Kaiser, T. M., Braune, C., Kalinka, G., & Schulz-Kornas, E. (2018). Nano-indentation of native phytoliths and dental tissues: implications for herbivore-plant combat and dental wear proxies. Evolutionary Systematics, 2(1), 55-63. doi:10.3897/evolsyst.2.22678.


Cite as: https://hdl.handle.net/21.11116/0000-0001-6D89-B
Abstract
Tooth wear induced by abrasive particles is a key process affecting dental function and life expectancy in mammals. Abrasive particles may be plant endogenous opal phytoliths, exogene wind-blown quartz dust or rain borne mineral particles ingested by mammals. Nano-indentation hardness of abrasive particles and dental tissues is a significant yet not fully established parameter of this tribological system. We provide consistent nano-indentation hardness data for some of the major antagonists in the dental tribosystem (tooth enamel, tooth dentine and opaline phytoliths from silica controlled cultivation).
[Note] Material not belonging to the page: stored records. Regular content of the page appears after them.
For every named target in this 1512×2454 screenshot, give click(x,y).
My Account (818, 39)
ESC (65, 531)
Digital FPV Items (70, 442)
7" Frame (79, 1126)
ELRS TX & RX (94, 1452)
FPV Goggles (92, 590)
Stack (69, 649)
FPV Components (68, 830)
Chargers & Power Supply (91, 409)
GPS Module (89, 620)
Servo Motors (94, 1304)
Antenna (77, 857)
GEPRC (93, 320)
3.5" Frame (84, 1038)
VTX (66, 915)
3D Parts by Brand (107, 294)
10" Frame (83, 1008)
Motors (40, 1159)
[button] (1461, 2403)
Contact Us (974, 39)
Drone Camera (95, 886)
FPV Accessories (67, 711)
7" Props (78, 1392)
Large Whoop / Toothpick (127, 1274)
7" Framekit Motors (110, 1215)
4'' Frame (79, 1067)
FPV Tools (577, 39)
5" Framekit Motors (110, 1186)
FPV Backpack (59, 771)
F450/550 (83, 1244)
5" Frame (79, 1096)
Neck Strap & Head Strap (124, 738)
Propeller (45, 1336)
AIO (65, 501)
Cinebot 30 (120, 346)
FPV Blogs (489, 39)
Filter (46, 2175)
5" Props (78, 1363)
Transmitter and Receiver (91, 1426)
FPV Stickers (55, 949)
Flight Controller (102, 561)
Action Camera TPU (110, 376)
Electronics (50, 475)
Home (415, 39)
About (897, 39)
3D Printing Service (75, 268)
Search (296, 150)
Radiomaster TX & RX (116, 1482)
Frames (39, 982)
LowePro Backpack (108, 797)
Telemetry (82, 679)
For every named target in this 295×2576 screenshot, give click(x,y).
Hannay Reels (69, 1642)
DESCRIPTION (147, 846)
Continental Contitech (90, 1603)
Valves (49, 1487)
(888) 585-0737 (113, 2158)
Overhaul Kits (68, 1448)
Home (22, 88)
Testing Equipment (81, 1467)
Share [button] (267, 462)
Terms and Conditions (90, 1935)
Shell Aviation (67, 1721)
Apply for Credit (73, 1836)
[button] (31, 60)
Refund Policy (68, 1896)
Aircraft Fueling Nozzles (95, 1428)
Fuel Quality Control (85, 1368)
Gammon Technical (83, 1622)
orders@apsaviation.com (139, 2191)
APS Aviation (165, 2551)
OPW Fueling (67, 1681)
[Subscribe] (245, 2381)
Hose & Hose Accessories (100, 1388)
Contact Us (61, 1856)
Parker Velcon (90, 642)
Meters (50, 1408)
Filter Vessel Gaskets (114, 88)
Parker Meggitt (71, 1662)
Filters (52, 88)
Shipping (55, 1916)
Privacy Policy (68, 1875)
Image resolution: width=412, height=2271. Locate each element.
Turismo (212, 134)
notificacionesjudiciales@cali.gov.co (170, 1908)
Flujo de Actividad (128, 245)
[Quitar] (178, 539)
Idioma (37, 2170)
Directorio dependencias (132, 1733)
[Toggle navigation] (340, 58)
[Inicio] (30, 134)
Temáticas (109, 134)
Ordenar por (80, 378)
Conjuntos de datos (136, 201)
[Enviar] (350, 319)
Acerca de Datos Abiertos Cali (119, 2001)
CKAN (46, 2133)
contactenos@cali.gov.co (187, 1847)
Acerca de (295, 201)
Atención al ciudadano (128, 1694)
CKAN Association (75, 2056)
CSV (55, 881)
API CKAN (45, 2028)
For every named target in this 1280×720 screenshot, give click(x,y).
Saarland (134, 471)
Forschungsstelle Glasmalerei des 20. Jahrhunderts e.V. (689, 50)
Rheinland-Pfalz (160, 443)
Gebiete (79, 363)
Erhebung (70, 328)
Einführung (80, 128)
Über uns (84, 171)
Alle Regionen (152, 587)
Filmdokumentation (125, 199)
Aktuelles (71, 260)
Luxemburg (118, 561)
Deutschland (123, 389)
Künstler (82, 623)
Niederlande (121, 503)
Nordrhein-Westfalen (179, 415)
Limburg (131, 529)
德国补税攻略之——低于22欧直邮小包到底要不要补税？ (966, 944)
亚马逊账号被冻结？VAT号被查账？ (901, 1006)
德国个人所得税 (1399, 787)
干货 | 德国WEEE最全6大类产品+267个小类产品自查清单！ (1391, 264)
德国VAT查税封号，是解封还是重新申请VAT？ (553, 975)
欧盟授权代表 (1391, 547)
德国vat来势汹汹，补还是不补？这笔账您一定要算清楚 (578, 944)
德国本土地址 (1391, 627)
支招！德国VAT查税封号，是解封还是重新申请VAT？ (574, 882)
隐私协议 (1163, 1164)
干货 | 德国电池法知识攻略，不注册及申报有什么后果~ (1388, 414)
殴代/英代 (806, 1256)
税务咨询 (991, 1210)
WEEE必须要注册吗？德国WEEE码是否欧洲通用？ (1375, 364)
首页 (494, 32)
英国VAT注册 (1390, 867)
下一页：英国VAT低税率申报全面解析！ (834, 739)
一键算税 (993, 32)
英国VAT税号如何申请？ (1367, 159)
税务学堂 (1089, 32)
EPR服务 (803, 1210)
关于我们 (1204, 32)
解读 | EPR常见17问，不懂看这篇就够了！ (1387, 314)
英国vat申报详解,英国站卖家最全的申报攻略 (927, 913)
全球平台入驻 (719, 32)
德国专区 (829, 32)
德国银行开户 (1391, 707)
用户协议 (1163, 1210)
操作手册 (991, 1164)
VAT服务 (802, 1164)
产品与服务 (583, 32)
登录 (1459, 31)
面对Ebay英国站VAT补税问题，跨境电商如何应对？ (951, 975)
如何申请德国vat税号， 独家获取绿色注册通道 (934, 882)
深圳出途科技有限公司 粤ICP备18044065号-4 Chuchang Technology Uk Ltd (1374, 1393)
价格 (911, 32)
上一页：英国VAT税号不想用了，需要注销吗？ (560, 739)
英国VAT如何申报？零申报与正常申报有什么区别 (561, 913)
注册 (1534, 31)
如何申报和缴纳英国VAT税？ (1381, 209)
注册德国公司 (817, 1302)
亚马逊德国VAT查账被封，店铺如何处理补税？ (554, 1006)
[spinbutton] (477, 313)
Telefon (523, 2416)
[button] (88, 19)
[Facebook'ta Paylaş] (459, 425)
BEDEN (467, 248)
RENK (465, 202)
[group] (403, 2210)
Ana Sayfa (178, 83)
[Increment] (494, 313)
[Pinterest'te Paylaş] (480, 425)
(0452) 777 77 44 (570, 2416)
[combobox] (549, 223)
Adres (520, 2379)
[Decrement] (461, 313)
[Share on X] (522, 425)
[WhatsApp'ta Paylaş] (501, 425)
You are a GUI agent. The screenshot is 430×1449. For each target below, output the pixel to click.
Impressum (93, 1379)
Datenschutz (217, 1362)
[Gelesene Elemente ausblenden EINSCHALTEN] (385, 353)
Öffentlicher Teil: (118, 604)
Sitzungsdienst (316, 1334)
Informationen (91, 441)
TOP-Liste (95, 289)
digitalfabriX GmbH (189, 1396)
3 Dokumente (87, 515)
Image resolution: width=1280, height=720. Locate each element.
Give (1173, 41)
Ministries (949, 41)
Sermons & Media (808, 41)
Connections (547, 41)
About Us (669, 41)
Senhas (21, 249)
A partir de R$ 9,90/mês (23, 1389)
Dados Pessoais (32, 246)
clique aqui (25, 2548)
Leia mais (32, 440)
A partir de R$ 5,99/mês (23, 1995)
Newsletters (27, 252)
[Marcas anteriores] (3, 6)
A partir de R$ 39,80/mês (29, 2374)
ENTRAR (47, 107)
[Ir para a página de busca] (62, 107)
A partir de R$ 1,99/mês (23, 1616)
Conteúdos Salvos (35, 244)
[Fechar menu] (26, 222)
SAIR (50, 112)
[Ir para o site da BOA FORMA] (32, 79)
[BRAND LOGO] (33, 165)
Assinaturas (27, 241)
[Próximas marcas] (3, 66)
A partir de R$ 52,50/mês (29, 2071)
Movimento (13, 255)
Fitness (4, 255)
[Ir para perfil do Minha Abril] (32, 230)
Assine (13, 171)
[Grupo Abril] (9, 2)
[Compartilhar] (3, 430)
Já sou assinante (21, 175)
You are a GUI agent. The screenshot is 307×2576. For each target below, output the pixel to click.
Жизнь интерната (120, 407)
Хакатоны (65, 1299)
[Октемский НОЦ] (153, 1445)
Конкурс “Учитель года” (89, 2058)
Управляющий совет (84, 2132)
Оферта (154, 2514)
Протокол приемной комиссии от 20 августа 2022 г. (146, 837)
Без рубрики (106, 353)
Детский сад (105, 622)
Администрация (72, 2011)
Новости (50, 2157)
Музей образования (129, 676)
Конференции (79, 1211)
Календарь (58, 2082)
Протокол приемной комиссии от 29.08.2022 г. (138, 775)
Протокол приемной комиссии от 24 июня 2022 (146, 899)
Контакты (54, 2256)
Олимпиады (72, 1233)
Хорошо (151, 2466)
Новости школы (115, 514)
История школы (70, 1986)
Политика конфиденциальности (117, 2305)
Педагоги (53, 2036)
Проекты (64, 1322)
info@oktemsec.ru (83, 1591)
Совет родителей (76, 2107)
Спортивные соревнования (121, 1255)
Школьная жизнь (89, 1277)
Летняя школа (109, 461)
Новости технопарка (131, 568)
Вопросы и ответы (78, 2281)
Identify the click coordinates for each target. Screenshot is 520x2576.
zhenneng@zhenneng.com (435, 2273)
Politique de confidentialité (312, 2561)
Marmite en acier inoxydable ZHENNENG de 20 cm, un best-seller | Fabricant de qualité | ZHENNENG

All indentation data were gathered from native tissues under stable and controlled conditions and thus maximize comparability to natural systems. Here we show that native (hydrated) wild boar enamel exceeds any hardness measures known for dry herbivore tooth enamel by at least 3 GPa. The native tooth enamel is not necessarily softer then environmental quartz grit, although there is little overlap. The native hardness of the tooth enamel exceeds that of any silica phytolith hardness recently published. Further, we find that native reed phytoliths equal native suine dentine in hardness, but does not exceed native suine enamel. We also find that native suine enamel is significantly harder than dry enamel and dry phytoliths are harder than native phytoliths. Our data challenge the claim that the culprit of tooth wear may be the food we chew, but suggest instead that wear may relates more to exogenous than endogenous abrasives.